Голос отвечает: «Тихо, я просто проверяю, стала ли ты уже синьориной».
Я снова засыпаю, погрузившись в поле коричневых цветов, которые леди Оскар элегантно срезает точными ударами меча.
Из стебля цветка — капля крови.
5
Я внезапно просыпаюсь в поту, простыня закрутилась вокруг ног, я почти увязла. Увязла, как комар в слезе.
Томас лежит рядом со мной, он заснул в очках и с книгой в руке. Я снимаю с него очки, гашу свет, говорю, что люблю его, кладу голову ему на грудь и слышу, что его сердце скрипит — как плохо работающий механизм. Не ровные человеческие удары, а только скрип, скрип — попытка остаться в живых. Первая мысль: сколько еще сможет биться его сердце рядом с моим лицом? Чего тебе не хватает, спрашиваю я себя. Любовного эликсира?

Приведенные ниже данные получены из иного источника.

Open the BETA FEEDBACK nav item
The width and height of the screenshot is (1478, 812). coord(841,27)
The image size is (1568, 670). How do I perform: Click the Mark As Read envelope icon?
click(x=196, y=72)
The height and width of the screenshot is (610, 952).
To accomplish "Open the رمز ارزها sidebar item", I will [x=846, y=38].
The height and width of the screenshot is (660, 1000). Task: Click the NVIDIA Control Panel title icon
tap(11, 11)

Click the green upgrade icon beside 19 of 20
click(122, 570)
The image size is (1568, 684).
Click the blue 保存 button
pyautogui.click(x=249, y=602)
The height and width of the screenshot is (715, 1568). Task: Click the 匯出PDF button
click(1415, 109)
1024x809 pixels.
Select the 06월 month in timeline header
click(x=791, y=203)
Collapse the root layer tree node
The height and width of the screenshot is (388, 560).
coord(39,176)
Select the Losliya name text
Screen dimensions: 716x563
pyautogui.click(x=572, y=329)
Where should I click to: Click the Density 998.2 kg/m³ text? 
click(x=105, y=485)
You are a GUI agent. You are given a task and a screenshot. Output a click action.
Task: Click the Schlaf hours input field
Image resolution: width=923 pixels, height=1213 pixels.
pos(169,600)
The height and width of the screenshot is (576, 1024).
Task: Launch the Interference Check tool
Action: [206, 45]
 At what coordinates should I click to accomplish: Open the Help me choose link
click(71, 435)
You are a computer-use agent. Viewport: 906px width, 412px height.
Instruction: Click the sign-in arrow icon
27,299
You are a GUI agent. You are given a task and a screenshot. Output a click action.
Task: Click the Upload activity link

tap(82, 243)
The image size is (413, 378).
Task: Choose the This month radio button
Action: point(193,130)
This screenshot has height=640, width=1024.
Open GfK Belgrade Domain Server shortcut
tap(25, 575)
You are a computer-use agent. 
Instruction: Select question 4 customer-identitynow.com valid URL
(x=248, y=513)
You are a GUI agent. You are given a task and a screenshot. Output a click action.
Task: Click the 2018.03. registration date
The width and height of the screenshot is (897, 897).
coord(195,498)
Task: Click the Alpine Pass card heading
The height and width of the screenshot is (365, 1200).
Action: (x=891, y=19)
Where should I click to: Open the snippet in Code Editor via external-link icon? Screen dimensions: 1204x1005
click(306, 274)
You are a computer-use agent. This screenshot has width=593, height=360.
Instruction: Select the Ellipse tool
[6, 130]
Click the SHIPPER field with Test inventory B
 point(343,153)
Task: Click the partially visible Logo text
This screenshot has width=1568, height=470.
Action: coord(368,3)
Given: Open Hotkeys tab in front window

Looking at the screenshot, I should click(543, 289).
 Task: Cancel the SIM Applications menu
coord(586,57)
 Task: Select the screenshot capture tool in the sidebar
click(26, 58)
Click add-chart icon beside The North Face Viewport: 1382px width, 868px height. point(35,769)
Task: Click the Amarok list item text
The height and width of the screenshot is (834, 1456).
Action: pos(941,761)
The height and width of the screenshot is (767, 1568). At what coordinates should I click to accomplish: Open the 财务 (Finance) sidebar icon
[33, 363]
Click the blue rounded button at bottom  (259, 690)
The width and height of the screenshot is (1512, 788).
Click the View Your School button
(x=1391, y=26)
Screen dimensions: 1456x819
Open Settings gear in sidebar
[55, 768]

Я была одета, как он хотел. Мне было приятно следовать его эстетическим вкусам и желаниям: я стала такой, какой он хотел меня видеть. Меня не вдохновляло то, что я ему подчиняюсь: моей главной задачей было понравиться ему.
Мы сидели на улице, за столиком ресторана, прямо за площадью Театро Массимо[4].
Лето только закончилось, и осень делала мой загар более нежным и легким. Улицы по ночам становились спокойнее, словно отдыхали после дневного хаоса. Столик стоял криво — брусчатка была неровной. Из ресторана доносилась музыка рэгги, и я заулыбалась, увидев его удивленное лицо: я прекрасно знала, что эта музыка — самое чуждое ему, что может быть на свете. Он бы предпочел другое заведение, которое можно было бы описать прилагательными «изящное», «нежное», «изысканное». То место, где мы находились, определялось как «шумное», «вульгарное», «молодежное». Он старался смотреть на меня и словно отгораживался от звуков музыки.
— Странно, как тебе удается сказать мне то, что я никогда не сказал бы сам себе, — произнес он.